When you want something so bad and do everything so hard just to get it and you finally did, what will you do next?

 

**********

 

“Patrick, Patrick, Patrick, Patrick.” He repeated my name over and over while holding me. “The whole day, your name keeps flashing in my head…, was thinking of you.”

 

He was lying on one of the two sofas in his apartment, the one sitting next to the window, the whole place were humbly lit coming from the half-open door of his room. Everything is so quiet, puffing and blowing of our cigarettes ruled the atmosphere.

 

I sat beside him on the sofa and placed my arms on his chest. I looked at him; he smiled while playing with my arms. It’s that smile of his I couldn’t get out of my head. A naughty and yet sweet, like a child trapped in a 34-year old body.

 

We talked and we talked, and we kissed and we kissed. There was nothing sexual about the whole conversation and the kissing, it was all good actually.

 

“We don’t really need to have sex or feel obligated to perform just to please each other. Intimacy. Intimacy, Patrick, that’s what we’re here for.” He pulled me closer to him and hugged and kissed me.

 

I must admit, I was drowning in euphoria that night, most of the things that have had happened were still floating up until now. The way I held his hand, the way he guided mo to sit on top of me, the way we kissed; so gentle, so soft, so wanting and yet not sexually, but intimate.

 

Hours passed.
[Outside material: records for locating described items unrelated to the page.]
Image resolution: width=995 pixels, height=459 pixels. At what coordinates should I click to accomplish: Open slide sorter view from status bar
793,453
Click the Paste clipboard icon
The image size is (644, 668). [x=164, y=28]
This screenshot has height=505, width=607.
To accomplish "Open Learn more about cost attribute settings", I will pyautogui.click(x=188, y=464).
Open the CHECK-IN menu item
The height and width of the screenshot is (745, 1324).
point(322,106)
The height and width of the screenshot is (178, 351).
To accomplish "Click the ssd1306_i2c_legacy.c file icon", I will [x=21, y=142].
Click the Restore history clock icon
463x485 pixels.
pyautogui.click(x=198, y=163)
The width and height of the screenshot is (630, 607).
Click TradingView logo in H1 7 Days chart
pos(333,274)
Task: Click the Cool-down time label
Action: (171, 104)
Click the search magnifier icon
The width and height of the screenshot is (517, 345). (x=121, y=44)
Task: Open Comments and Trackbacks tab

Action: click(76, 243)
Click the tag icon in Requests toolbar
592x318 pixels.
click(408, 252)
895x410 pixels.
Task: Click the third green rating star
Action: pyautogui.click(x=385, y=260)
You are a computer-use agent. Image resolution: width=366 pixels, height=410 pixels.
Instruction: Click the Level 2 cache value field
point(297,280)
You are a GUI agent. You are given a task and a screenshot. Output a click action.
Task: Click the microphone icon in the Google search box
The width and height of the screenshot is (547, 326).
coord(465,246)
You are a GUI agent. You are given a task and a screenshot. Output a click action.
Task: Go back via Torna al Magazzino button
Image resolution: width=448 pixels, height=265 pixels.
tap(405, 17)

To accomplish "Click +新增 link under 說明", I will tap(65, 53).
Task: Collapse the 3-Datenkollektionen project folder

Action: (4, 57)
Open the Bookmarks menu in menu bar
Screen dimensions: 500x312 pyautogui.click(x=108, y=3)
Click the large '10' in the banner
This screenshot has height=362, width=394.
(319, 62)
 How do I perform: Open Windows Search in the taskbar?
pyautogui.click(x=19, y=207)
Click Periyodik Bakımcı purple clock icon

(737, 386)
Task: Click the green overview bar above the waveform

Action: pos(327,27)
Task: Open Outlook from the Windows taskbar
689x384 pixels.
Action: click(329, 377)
We transferred to his room.

 

**********

 

How will you know if the person lying next to you or the person you are kissing at the moment, the person you really like is “the one”? There’s not one single reference materials you can borrow in the library and verify your answer just like what we used to do back in college to answer the question, “Is he the one?”, just our heart.

 

**********

 

I didn’t get to sleep that night; I was half awake the whole time. And just before the sun, just before the alarm in his phone beep, he slowly pulled me closer to him, placed his right arm around my neck, while his left arm around me, and laid his head on my shoulder.

 

We cuddled, and cuddled.

 

**********

 

“Intimacy is (always) better than anything (and everything).”